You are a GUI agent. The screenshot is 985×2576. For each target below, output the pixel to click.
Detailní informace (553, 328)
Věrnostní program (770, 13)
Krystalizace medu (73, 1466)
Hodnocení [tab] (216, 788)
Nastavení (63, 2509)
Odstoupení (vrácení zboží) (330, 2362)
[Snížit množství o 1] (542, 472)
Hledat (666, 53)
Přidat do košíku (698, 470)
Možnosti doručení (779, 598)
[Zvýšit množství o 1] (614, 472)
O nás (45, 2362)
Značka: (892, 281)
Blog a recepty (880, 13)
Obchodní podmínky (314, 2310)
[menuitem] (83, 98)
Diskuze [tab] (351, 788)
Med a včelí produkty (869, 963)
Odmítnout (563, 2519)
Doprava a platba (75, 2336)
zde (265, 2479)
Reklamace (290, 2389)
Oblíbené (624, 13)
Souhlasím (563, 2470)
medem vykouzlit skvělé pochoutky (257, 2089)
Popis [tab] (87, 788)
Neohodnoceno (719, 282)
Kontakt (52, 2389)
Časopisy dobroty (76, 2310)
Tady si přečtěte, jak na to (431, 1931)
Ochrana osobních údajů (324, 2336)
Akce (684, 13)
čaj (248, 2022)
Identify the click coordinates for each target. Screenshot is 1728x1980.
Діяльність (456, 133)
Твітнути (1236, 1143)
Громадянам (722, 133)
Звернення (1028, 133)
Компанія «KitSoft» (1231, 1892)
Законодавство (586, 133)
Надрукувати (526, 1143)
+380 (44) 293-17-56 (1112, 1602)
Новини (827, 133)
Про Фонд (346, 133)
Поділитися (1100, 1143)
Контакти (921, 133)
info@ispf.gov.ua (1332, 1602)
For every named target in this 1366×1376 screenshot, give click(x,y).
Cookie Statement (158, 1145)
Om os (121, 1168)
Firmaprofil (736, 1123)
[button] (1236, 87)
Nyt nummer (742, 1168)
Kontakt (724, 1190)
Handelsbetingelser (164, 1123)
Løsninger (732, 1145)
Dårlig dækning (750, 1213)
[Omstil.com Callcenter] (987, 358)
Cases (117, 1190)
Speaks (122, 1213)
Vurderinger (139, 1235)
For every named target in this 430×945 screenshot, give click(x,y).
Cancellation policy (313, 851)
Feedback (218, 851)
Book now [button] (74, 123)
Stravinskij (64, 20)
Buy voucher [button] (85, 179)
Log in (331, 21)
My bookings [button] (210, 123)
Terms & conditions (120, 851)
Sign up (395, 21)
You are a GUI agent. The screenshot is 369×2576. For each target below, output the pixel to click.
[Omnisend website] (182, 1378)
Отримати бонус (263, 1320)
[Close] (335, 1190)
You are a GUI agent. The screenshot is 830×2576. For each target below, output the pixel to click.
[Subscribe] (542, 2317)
***
**WORK ITEM:** Above this instruction are the records; retype exactly the lines from the one containing "Odstoupení (vrácení zboží) (330, 2362)" up to and including the one containing "Звернення (1028, 133)".

**ANSWER BELOW:**
Odstoupení (vrácení zboží) (330, 2362)
[Snížit množství o 1] (542, 472)
Hledat (666, 53)
Přidat do košíku (698, 470)
Možnosti doručení (779, 598)
[Zvýšit množství o 1] (614, 472)
O nás (45, 2362)
Značka: (892, 281)
Blog a recepty (880, 13)
Obchodní podmínky (314, 2310)
[menuitem] (83, 98)
Diskuze [tab] (351, 788)
Med a včelí produkty (869, 963)
Odmítnout (563, 2519)
Doprava a platba (75, 2336)
zde (265, 2479)
Reklamace (290, 2389)
Oblíbené (624, 13)
Souhlasím (563, 2470)
medem vykouzlit skvělé pochoutky (257, 2089)
Popis [tab] (87, 788)
Neohodnoceno (719, 282)
Kontakt (52, 2389)
Časopisy dobroty (76, 2310)
Tady si přečtěte, jak na to (431, 1931)
Ochrana osobních údajů (324, 2336)
Akce (684, 13)
čaj (248, 2022)
Identify the click coordinates for each target. Screenshot is 1728x1980.
Діяльність (456, 133)
Твітнути (1236, 1143)
Громадянам (722, 133)
Звернення (1028, 133)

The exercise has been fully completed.